To do: Make an exact copy of the lines from the one containing "The width and" through the end of the records below, and leave out every picture.

· · · ·

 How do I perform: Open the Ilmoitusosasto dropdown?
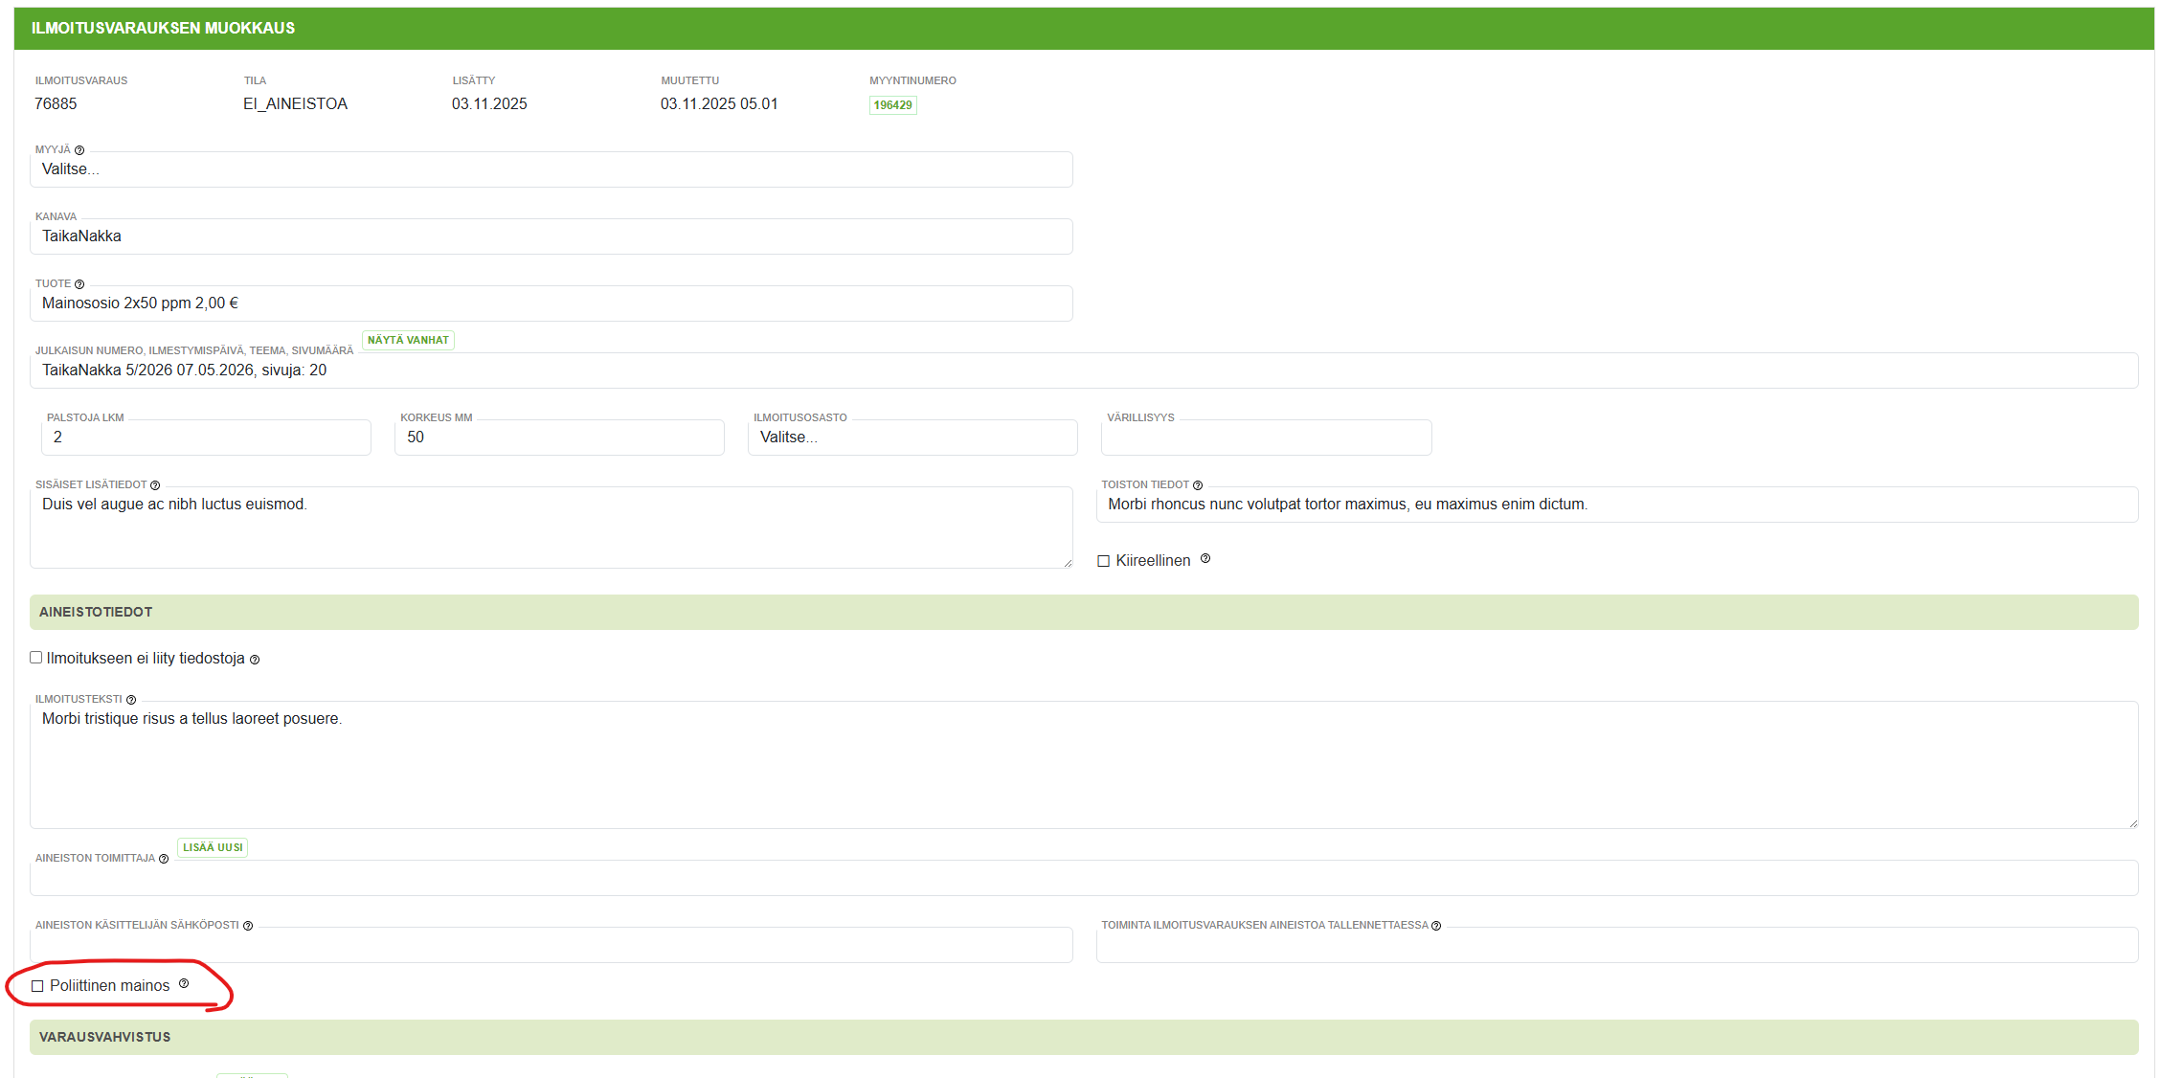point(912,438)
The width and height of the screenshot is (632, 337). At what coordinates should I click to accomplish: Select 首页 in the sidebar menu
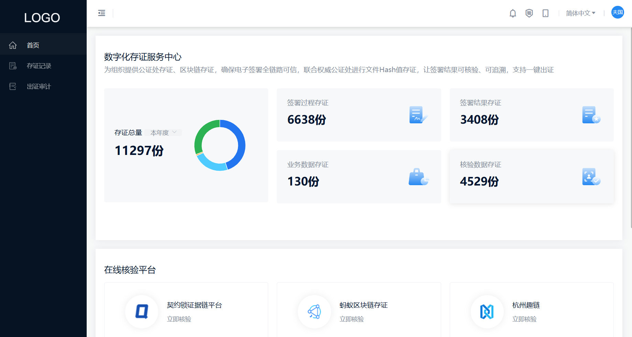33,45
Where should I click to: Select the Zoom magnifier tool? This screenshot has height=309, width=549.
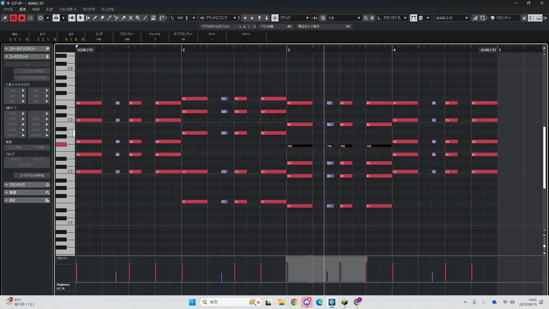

· · · ·

Expected answer:
The width and height of the screenshot is (632, 337). At what coordinates should I click to accomplish: Select 首页 in the sidebar menu
33,45
Where should I click to: Select the Zoom magnifier tool? This screenshot has height=309, width=549.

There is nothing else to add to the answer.